"MIRO" Charge on Your Statement: What It Means

MIROโ†’RealtimeBoard Inc. dba Miro
B2B SaaS / Whiteboardsubscription

Last updated:

Quick Answer

Likely Legitimate

MIRO is a charge from RealtimeBoard Inc. dba Miro. If you don't recognize this charge, review your recent purchases or contact the merchant directly.

RealtimeBoard Inc. dba Miro

B2B SaaS / Whiteboard

miro.com/
Refund Policy
Refund Window: Miro's self-serve terms say customers who give non-renewal notice at least 90 days before the current subscription term ends will not be charged for the next billing cycle, but Miro does not provide refunds or credits for amounts already charged.

What does MIRO mean on your bank statement?

If you see MIRO on your card or bank statement, the charge is usually a legitimate recurring software payment for Miro, the online whiteboard and collaboration platform operated by RealtimeBoard Inc. dba Miro. Teams use Miro for brainstorming, product planning, design workshops, journey mapping, diagramming, and project collaboration. Because the brand name is short, the statement descriptor can look vague when you are reviewing expenses later and no longer remember which department, freelancer, or team admin opened the account.

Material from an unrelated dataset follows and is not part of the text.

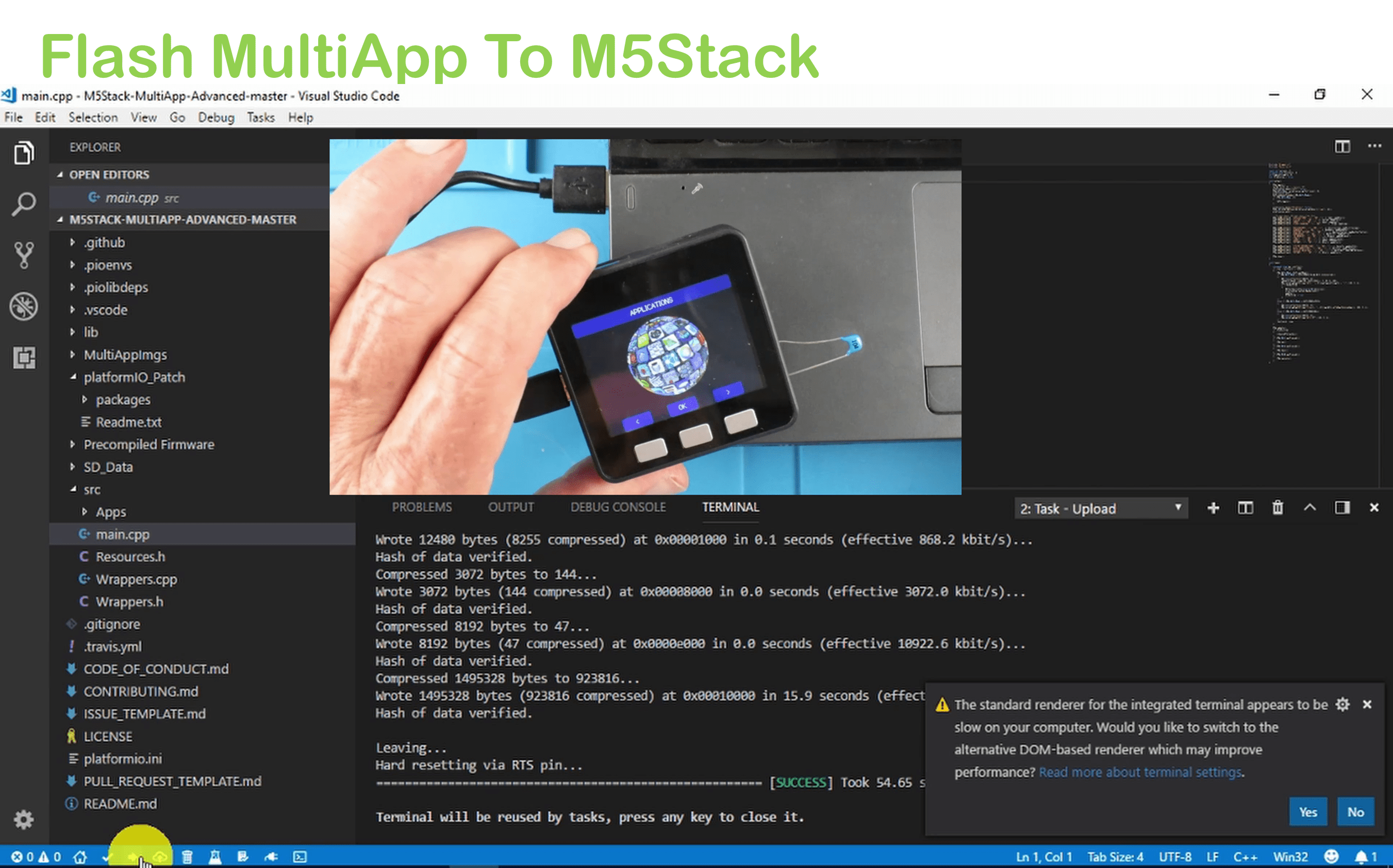The width and height of the screenshot is (1393, 868).
Task: Open the Debug menu
Action: [x=216, y=117]
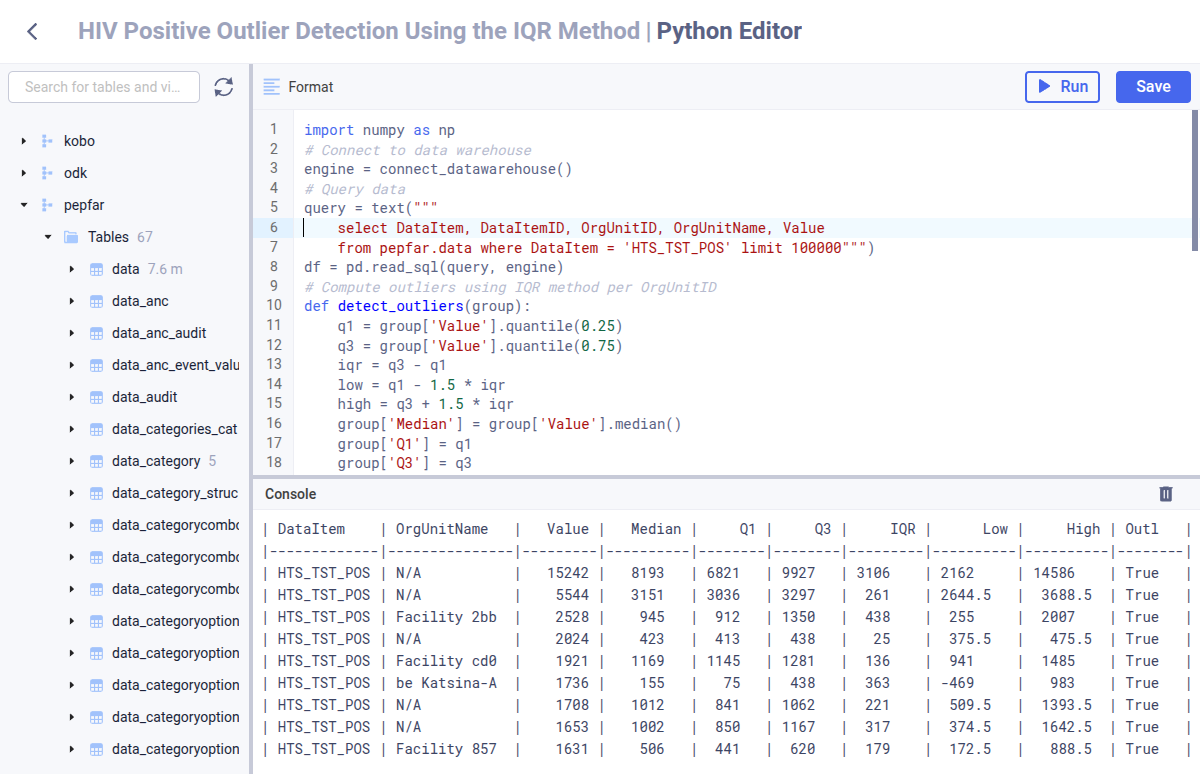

That confusion is common with business software. A finance lead may only see MIRO while the actual workspace is used by design, engineering, operations, product, or consulting teams. In many companies, the cardholder is not the workspace owner, and the workspace owner is not the person who approves monthly statements. The result is a real subscription charge that feels unfamiliar until you check invoices, admin emails, or the active team's software stack.

Common legitimate reasons a MIRO charge appears

  • Active recurring subscription: a Miro Starter or Business subscription renewed on its normal cycle.
  • Per-seat billing: the team added members, which increased the total amount charged.
  • Annual billing: the subscription was charged at the annual price instead of a smaller monthly amount.
  • Shared company card: another admin, founder, or team lead opened the workspace using a central business card.
  • Trial conversion: a free or limited trial ended and the paid plan took over.
  • Duplicate workspace: a second team created a separate Miro workspace with its own billing.

Why the amount may not match what you expected

Miro's pricing page currently shows a Free plan, a Starter plan listed at $8 per member per month billed annually or $10 if billed monthly, and a Business plan listed at $20 per member per month billed annually or $25 if billed monthly. Those published numbers matter because a real MIRO charge often reflects the number of paid seats, billing cadence, and plan type rather than one flat subscription fee.

For example, a team with five paid Starter seats could generate a different total from a single-user subscription, and a Business workspace billed annually can post as a larger lump sum than someone expects. If the statement amount seems strange, compare it against the number of active editors and whether the account is billed monthly or annually. That usually explains the mismatch faster than assuming the charge is fraudulent.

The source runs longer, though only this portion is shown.